Sheldon S. Wolin (1922-2015) was Emeritus Professor of Politics at Princeton University. He taught political theory for 40 years at Oberlin College, the Universities of California, Berkeley, Santa Cruz, and Los Angeles, Princeton University, Cornell University, and Oxford University.
He was the founding editor of the Journal of Democracy and a former regular contributor to The New York Review of Books.

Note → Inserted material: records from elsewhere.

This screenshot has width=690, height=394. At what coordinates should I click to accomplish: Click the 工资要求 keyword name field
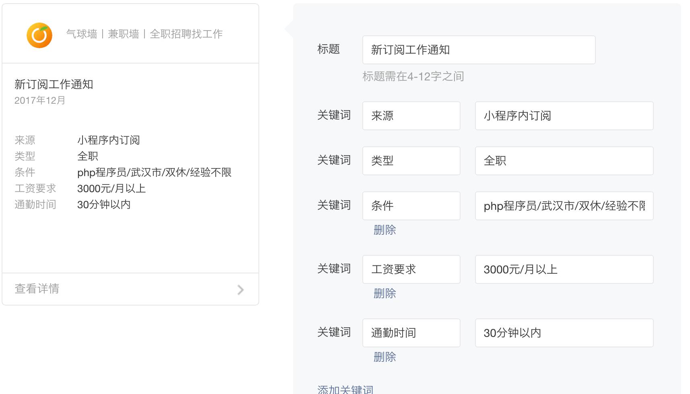pos(411,269)

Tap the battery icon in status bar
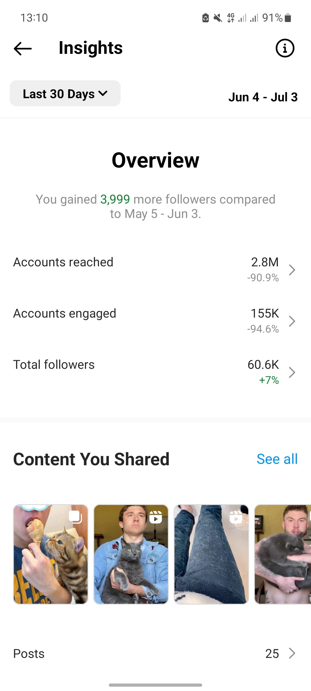point(288,18)
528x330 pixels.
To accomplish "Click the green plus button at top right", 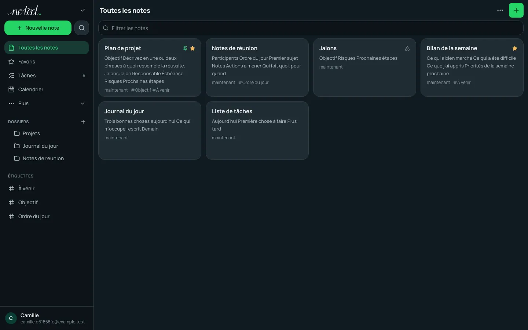I will point(516,10).
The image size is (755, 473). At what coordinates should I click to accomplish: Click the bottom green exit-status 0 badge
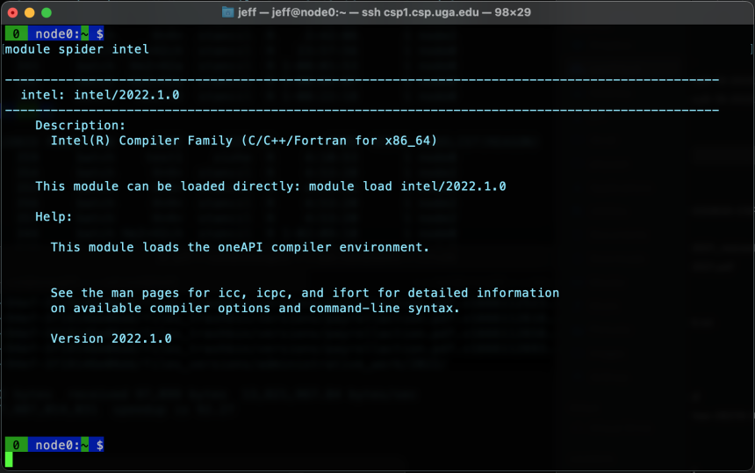tap(17, 445)
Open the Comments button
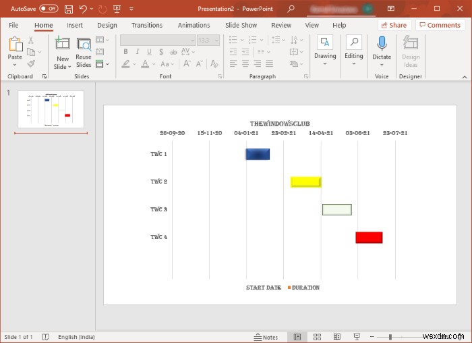The width and height of the screenshot is (472, 343). pos(440,25)
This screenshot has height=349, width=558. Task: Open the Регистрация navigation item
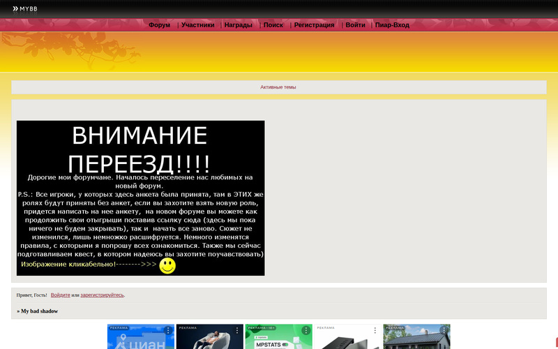click(314, 25)
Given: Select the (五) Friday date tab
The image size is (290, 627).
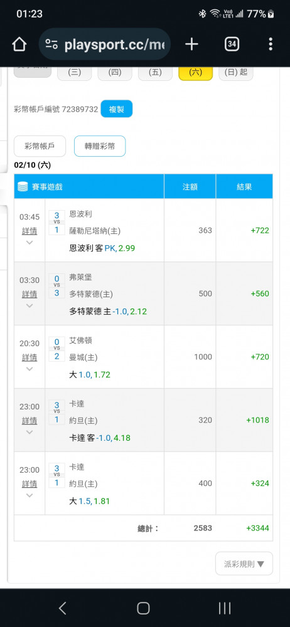Looking at the screenshot, I should (x=155, y=73).
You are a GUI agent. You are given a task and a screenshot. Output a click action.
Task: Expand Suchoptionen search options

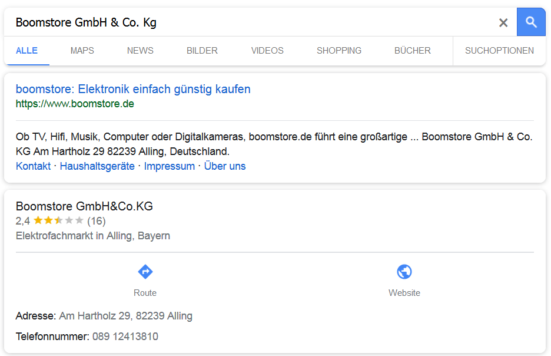pyautogui.click(x=499, y=51)
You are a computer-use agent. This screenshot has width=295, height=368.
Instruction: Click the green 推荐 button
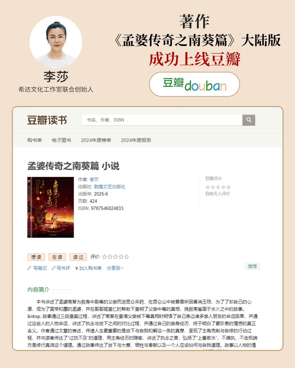(x=253, y=266)
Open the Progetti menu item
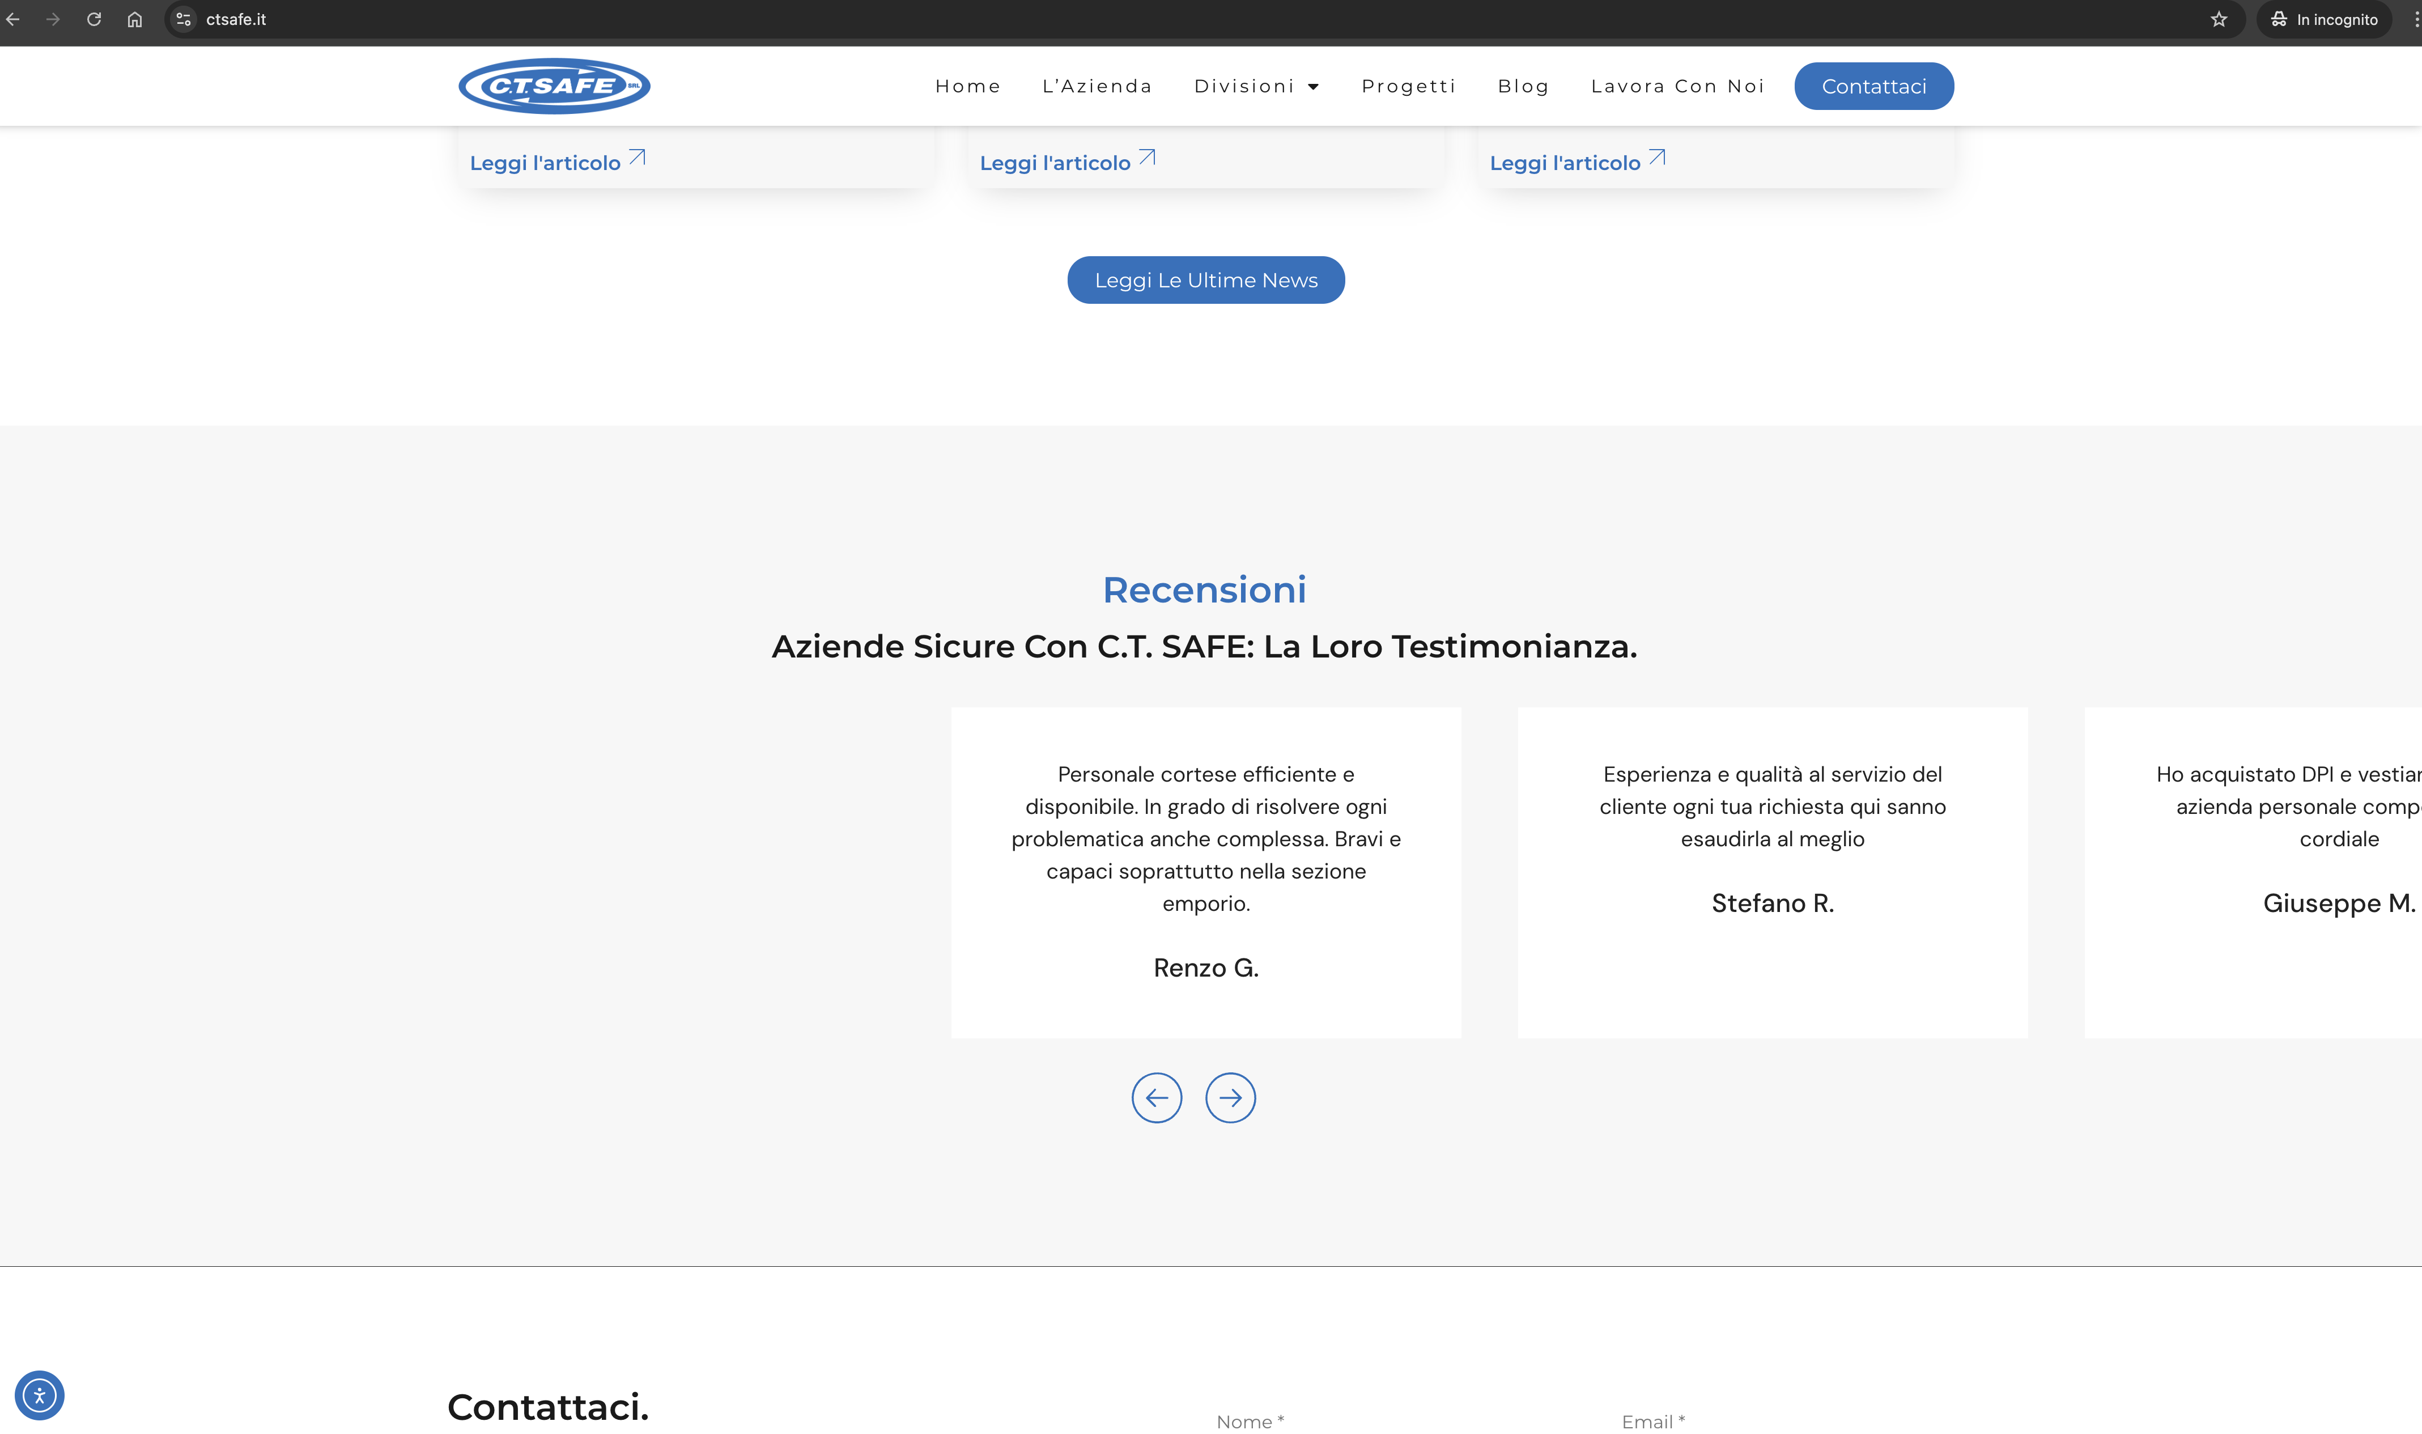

His books include Politics and Vision: Continuity and Innovation in Western Thought [1960] and Tocqueville between Two Worlds [2001]. Wolin’s propheticism about U.S. political life sought to recognize the fugitive character of democracy in order to retain its reformative power, encouraging local and particular modes of political participation which can resist the totalizing tendencies of statist power.
His last book, Democracy Incorporated: Managed Democracy and the Specter of Inverted Totalitarianism, was a devastating critique of the contemporary government of the United States—including what happened to it in recent years and what must be done if it is not to disappear into history along with its classic totalitarian predecessors: Fascist Italy, Nazi Germany and Bolshevik Russia. “With his fundamental grasp of political theory and restless spirit to get at the essence of what threatens modern democracy,” Rakesh Khurana wrote, "Wolin demonstrates that the threats to our democratic traditions and institutions are not always from outside, but may come from within.”